The SBRT was one of the treatment choices for elderly patients with lung cancer, with a 3-year OS rate was 59–83% [
5‐
7]. The 3-year OS rate in the present study was slightly worse than in previous reports, possibly because our patient cohort was older and had larger sized tumors than previous reports. However, grade 3 or worse pneumonitis was not observed in the present study, in contrast to previous reports of a 7.7% incidence of grade 3 and 4 pneumonitis following SBRT treatment [
7], and a 2.4% grade 3 pneumonitis in another study by Li et al. [
5]. This was attributed to the ability of PBT to irradiate the malignant tissue with greater specificity than X-ray irradiation while sparing normal tissue. In fact, Barriger et al. previously reported that the mean lung dose and lung V20 were correlated with radiation pneumonitis after SBRT [
23]. In the present study, we also obtained similar results when the biological effective dose adjusted.

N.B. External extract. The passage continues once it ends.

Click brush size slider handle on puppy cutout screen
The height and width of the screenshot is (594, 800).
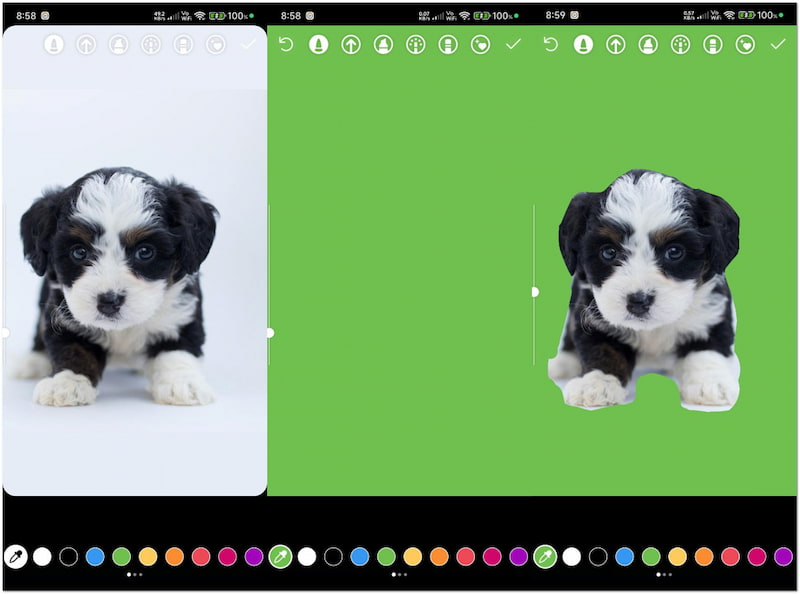(x=535, y=292)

Moreover, the low ratio of lung volume spared from 0.05 Gy (RBE) dose was correlated with occurrence of pneumonia in the present study. Regarding the dose volume with SBRT versus that with PBT for early lung cancer, Kadoya et al. reported that the PBT dosage was able to be significantly reduced compared with SBRT [
16]. This suggests tha PBT can deliver the same dose while sparing more normal lung volume from irradiation than SBRT, which may lead to a lower occurrence rate of pneumonia and safer treatment relative to SBRT, even in elderly patients.

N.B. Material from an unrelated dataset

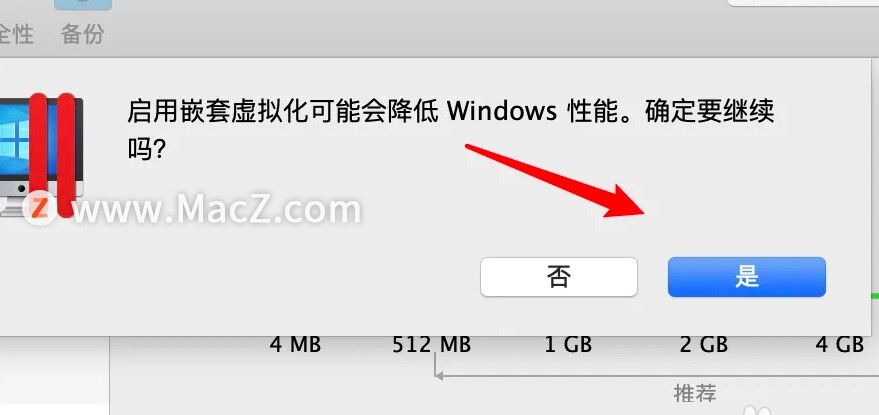Image resolution: width=879 pixels, height=415 pixels.
Task: Switch to the 安全性 security tab
Action: tap(16, 34)
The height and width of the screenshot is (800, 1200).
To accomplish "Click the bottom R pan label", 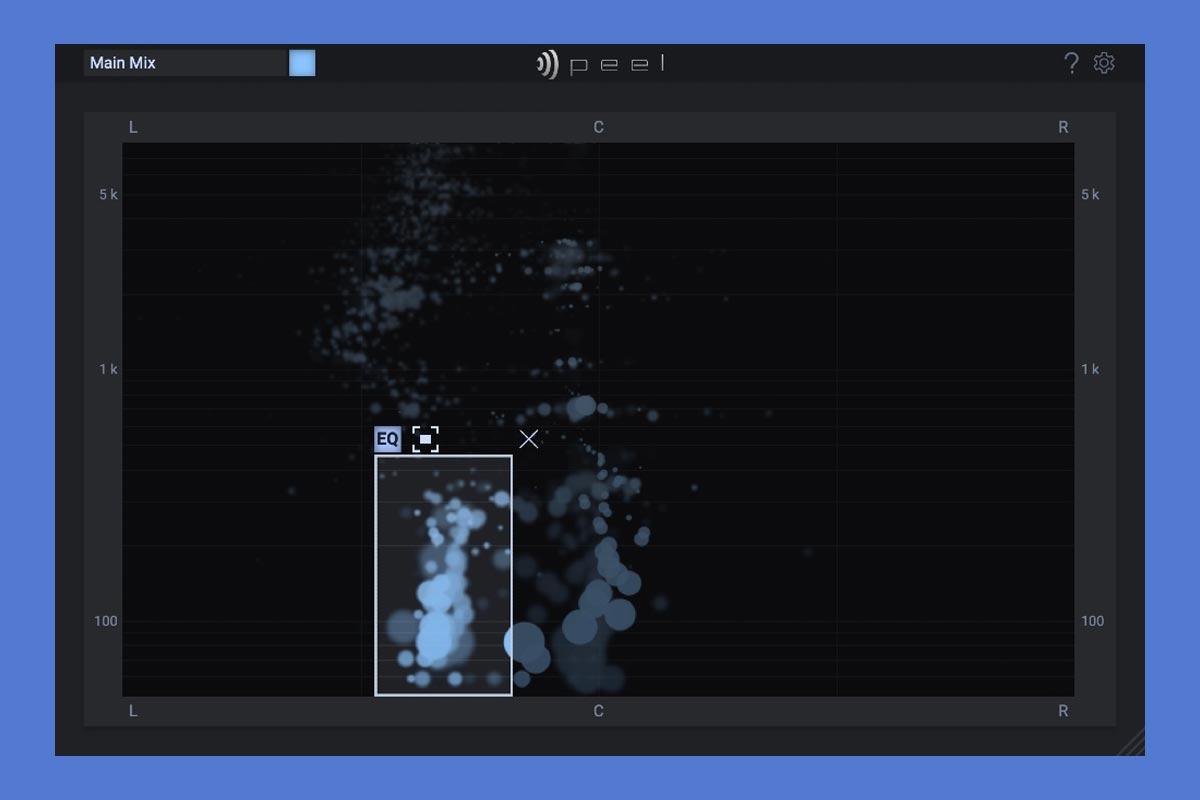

For elderly patients, lung resection, including lobectomy, is also a treatment choice for lung cancer. A comparison of SBRT and lung resection showed that the OS of patients receiving surgery was better than that of those receiving SBRT in an unadjusted population [
24‐
26]. One reason for this may be that patients receiving SBRT tended to be significantly older and had lower OS. In fact, Paul et al. reported that the OS in the SBRT group with ≤2 cm lung tumors was the same as that of the surgery group in a propensity score matched analysis [
26]. In contrast, Shirvani et al. on comparing five treatment strategies in elderly NSCLC patients using a propensity score matched analysis reported that the survival of all patients who received SBRT was similar to that of patients who underwent lobectomy [
25]. Their report also found that early mortality of elderly patients was the lowest in the SBRT group. As mentioned previously, PBT treatment irradiates less of the normal lung than SBRT. This suggests that PBT for elderly patients may achieve even lower mortality rates than SBRT and surgery, although no studies to date of have directly compared the effect of PBT with other treatment options.

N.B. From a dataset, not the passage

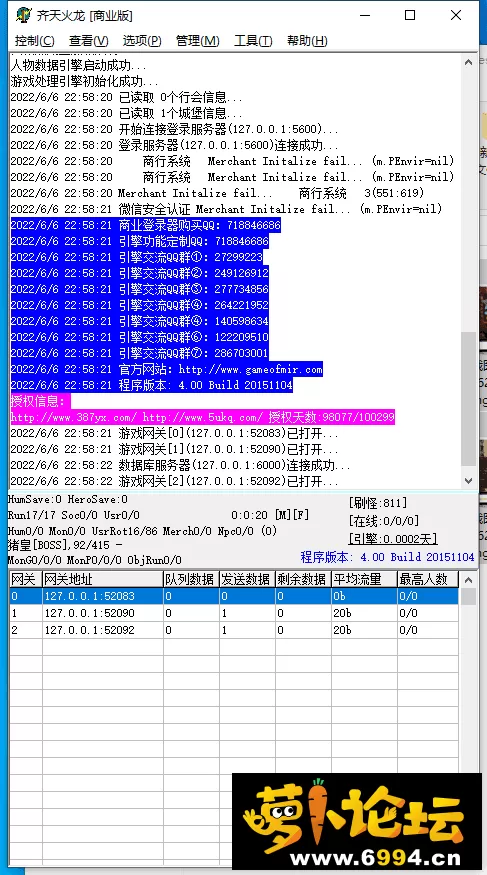This screenshot has width=487, height=875.
Task: Open the 选项(P) menu
Action: [142, 41]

The 2-year OS of PBT for early stage lung cancer was previously reported to be 31–80% [
11,
13,
14]. The OS rate in the present study was not marked worse than in those previous reports, even though our patient cohort only comprised of elderly patients. This suggests that PBT for elderly patients (≥80 years of age), including those with inoperable cancer, is as feasible and effective as in younger lung cancer patients.
Degradation of the Bragg peak occurs when PBT is performed for lung cancer [
27]. To check the areas irradiated by the proton beam, PET-CT was conducted after PBT. Changing the treatment plan was not needed in any patients based on PET-CT findings in our institution.
This study had several limitations, including the small sample size and the retrospective design. However, as only a few reports have described PBT treatment in elderly lung cancer patients, we believe that the results of the present study are essential and warrant further research.